EXERCISE MATERIALS:
* * * * *

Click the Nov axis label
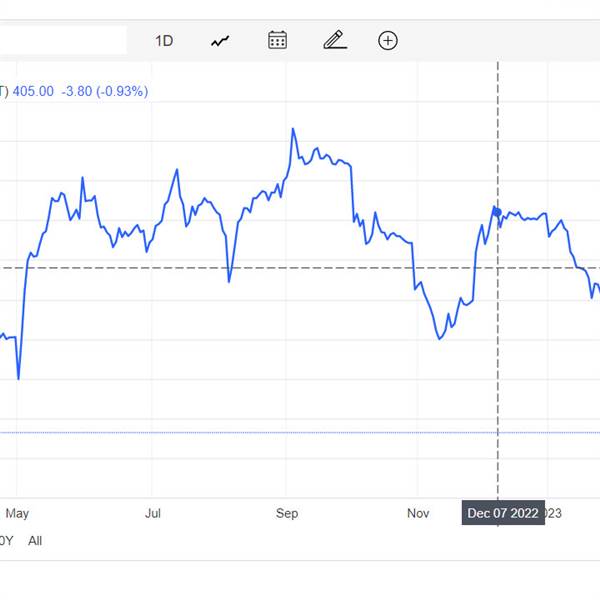pos(418,513)
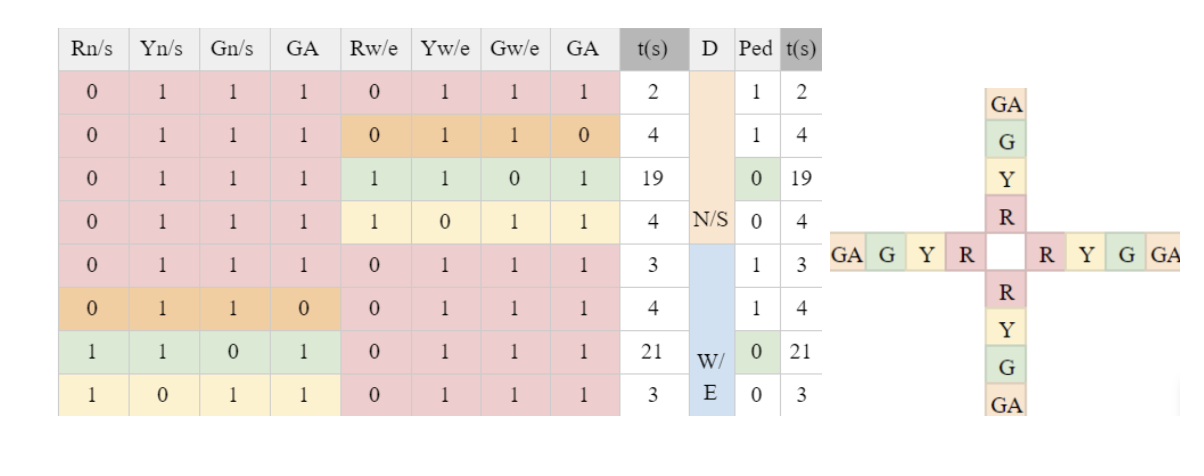Select the t(s) header right of Ped
The width and height of the screenshot is (1204, 476).
(802, 51)
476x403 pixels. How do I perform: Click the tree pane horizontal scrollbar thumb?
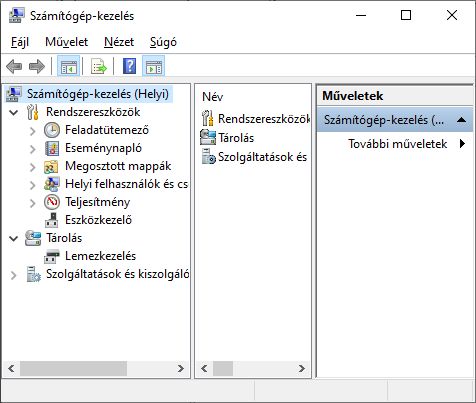click(x=73, y=368)
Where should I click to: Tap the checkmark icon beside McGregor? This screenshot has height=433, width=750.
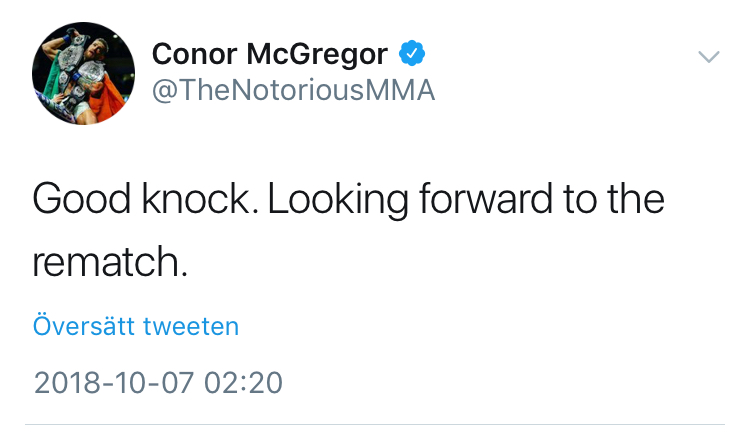[412, 53]
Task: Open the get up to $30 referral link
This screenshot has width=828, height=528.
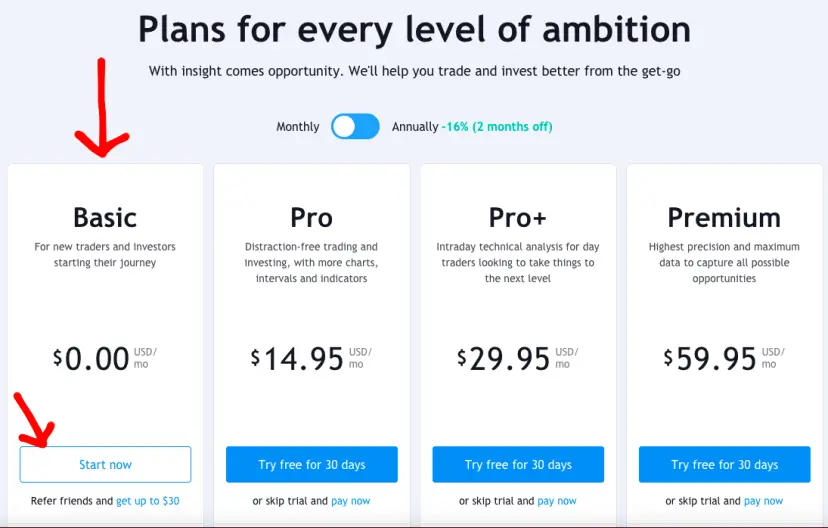Action: pyautogui.click(x=148, y=501)
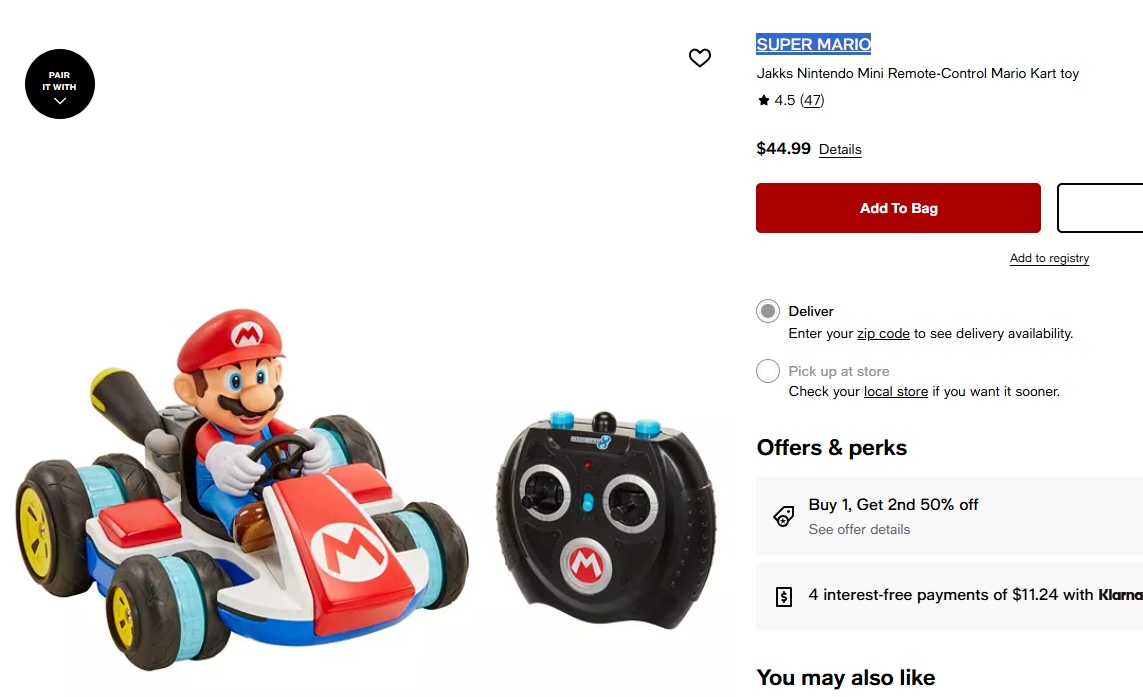Click Add to registry link

tap(1049, 258)
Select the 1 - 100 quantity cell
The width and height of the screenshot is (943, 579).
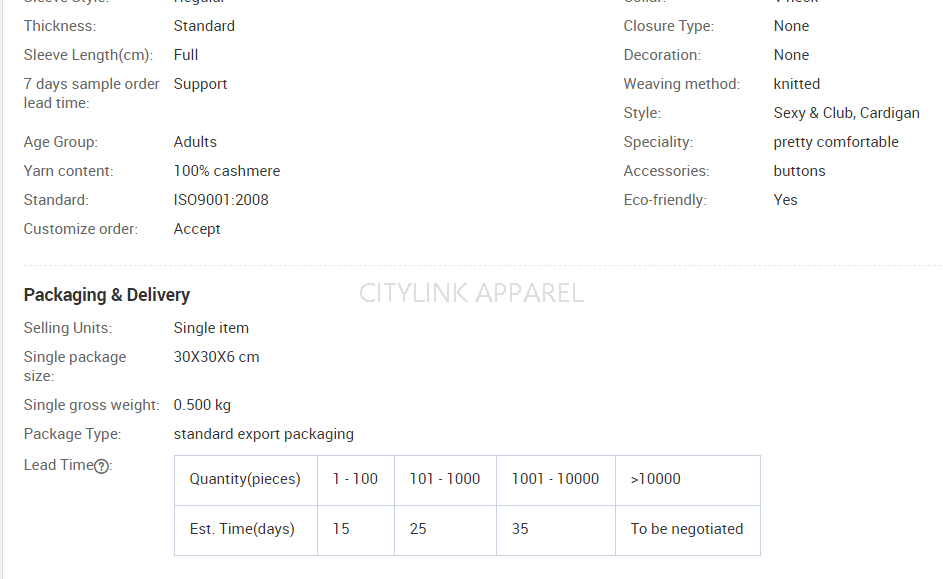(355, 479)
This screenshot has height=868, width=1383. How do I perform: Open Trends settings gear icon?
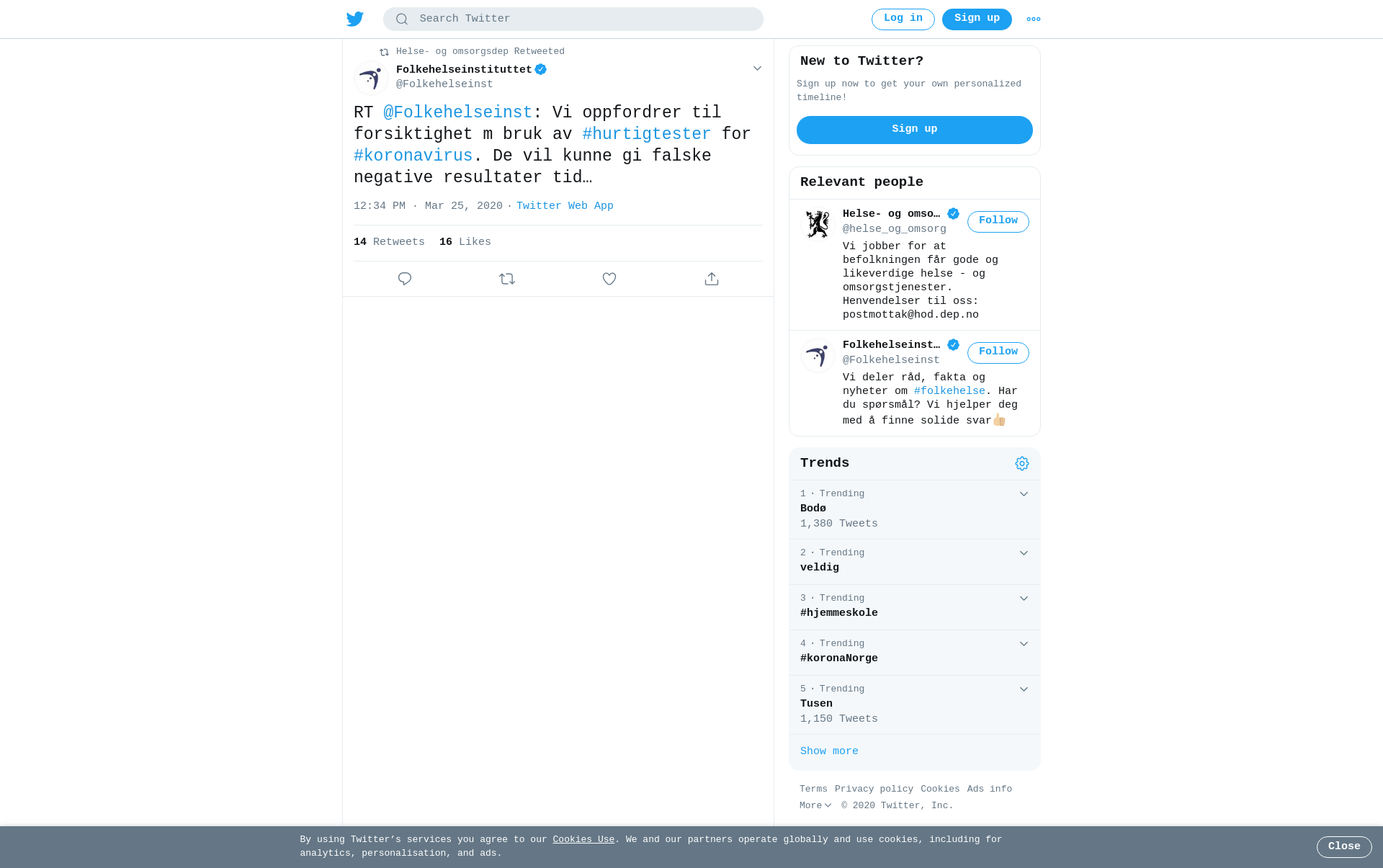(1022, 463)
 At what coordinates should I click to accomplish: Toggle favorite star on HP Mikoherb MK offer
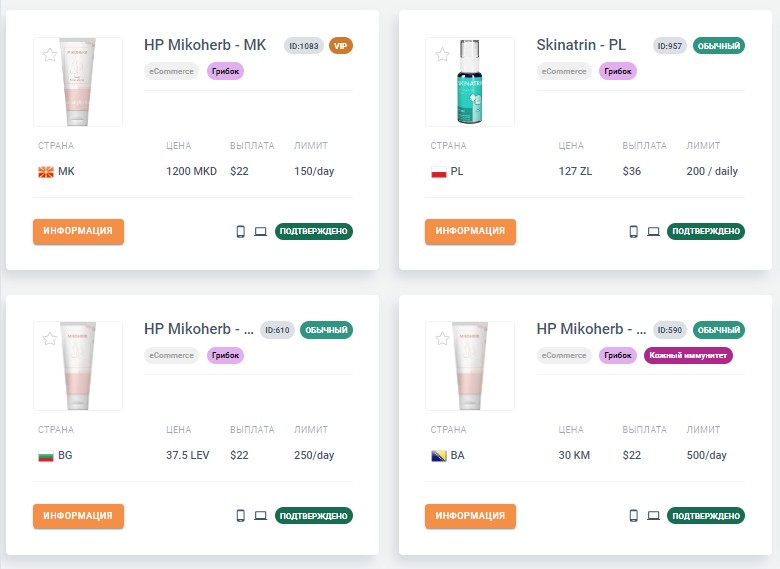click(x=50, y=54)
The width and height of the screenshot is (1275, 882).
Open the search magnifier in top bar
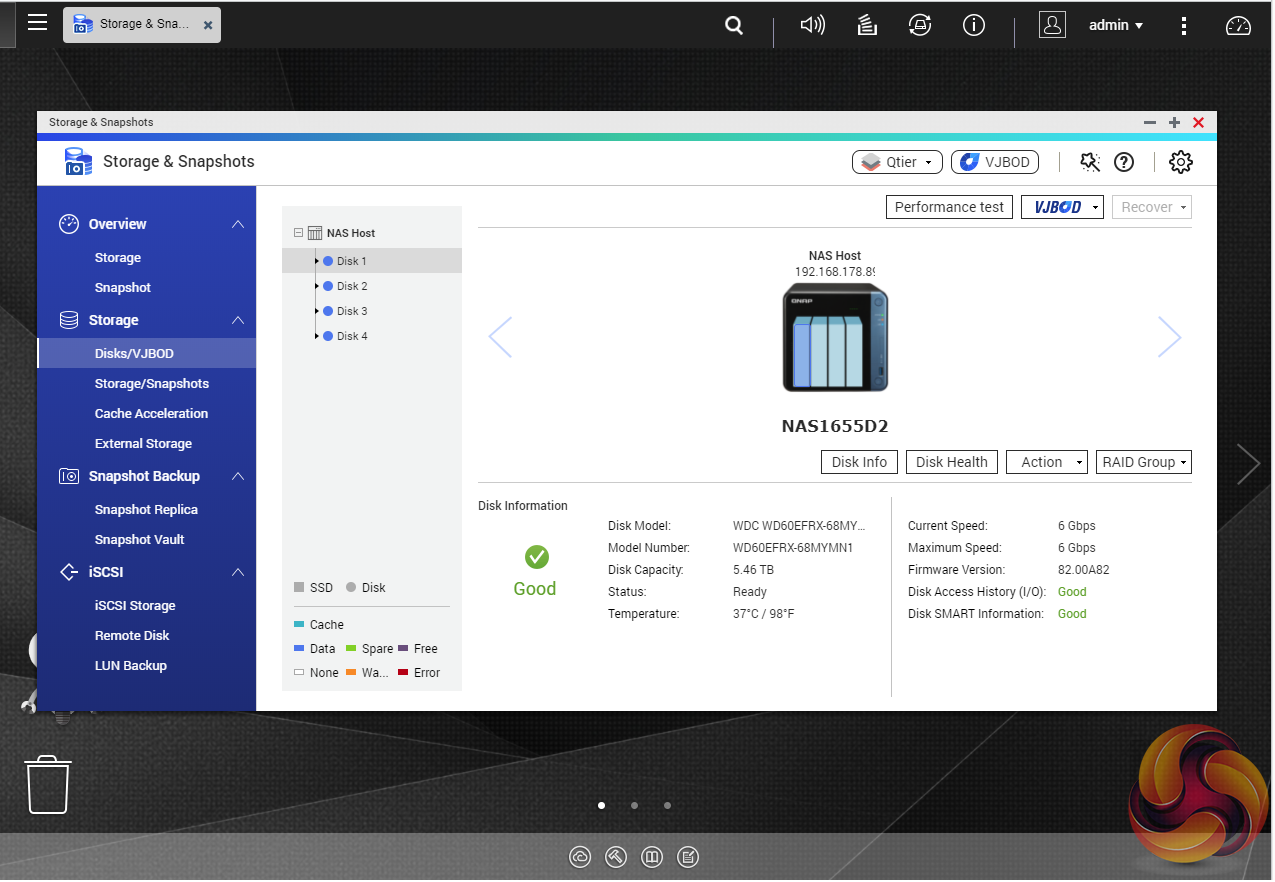click(x=734, y=26)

* * * * *

WHAT YOU ARE ASKED TO DO: Copy exactly, and copy nothing else: the lines from the one containing "At what coordinates" through the end of the data, both ends included, with pictures left out.

EXERCISE SOLUTION:
 At what coordinates should I click to accomplish: Toggle favorite star on HP Mikoherb MK offer
click(x=50, y=54)
The width and height of the screenshot is (1275, 882).
Open the search magnifier in top bar
click(x=734, y=26)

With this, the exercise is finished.